具体的には発言を拒絶されたり、それによって罰したりされないと確信できる状態であり、人間関係の向上はもちろん、組織の生産性を高めるためにも重要なポイントとされています。
(参考『心理的安全性の作り方・測り方。Google流、生産性を高める方法を取り入れるには』)
キャリア支援の充実
若手のメンバーや優秀な人材の離職を防ぐためには、自社のキャリア支援制度を充実させることも大切です。従業員が必要なスキルと知識を学べるように研修制度の見直しを行い、組織として十分な時間と機会を用意する必要があります。
研修には自社の役員や上司が講師を務める「社内研修」と、外部の専門家に依頼する「社外研修」の2つがあります。前者はじっくりと企業理念や独自の技術を伝えられるのがメリットであり、後者は専門的な知見や新しいスキルを身につけられるのが特徴です。
それぞれの違いを踏まえながら、質の高い研修システムを構築していきましょう。また、自社で働きながら前向きなキャリア形成を描いてもらうために、キャリアアップ研修を実施したり、キャリア面談制度を整備したりするのも効果的です。
採用時のミスマッチの防止
離職率の低下を目指すうえでは、採用段階で自社と人材のミスマッチを防ぐことも大切な考え方です。具体的な方法にはさまざまなアプローチがありますが、まずは過去の採用データの丁寧な分析が大切となります。
「早期離職につながってしまうケース」と「長く定着してもらえるケース」を細かく分析し、後者の人材が持つコンピテンシー(行動特性や志向性)を採用基準に盛り込むことで、マッチ度の高い人材を見極めやすくなります。また、採用時点で企業理念や自社の風土との相性を確認したり、応募者の不安なポイントを解消したりするステップを設けることも重要です。

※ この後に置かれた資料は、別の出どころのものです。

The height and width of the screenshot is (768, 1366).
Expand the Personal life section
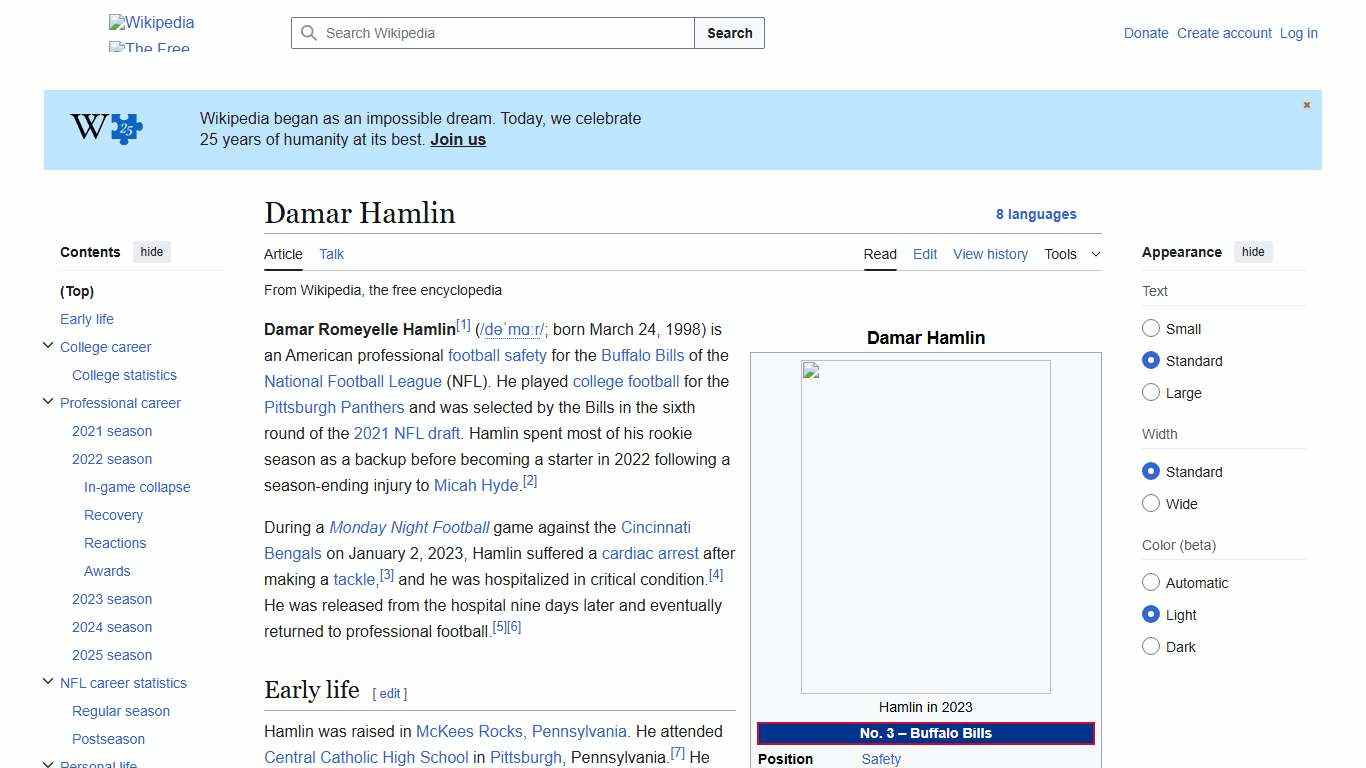pos(48,763)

たとえば、具体的な手法としては「RJP」の実施があげられます。RJPとはRealistic Job Previewの略語であり、採用前に自社の現実的な側面を開示することを指します。
ポジティブな情報だけでなく、自社での現実的な働き方やネガティブな情報も明らかにしておくことで、入社後のギャップを埋めるのが目的です。また、RJPには「かえって自社の信頼性を高めてくれる」というメリットもあります。
現代の若手世代は、インターネットを通じてネガティブな情報も入手している可能性が高いため、ネガティブな情報もさらけ出すことで企業の信頼性が向上するケースも少なくありません。
(参考:『ミスマッチとは?新卒・中途採用の早期離職防止に有効な原因別の対処方法を紹介【資料付】』)
まとめ
新卒者の3年以内離職率は、毎年おおむね3割程度とされているものの、実際には企業の規模や業種によって大きな違いがあります。企業の取り組み次第で、離職率には違いが生まれるため、まずは離職原因になり得る項目を把握しておくことが大切です。
離職の主な原因には労働条件や人間関係に対する不満、キャリア形成に関するものなど、さまざまなものがあります。制度を整えることで問題が解消される可能性もあるため、自社に合った無理のない取り組みを検討するとよいでしょう。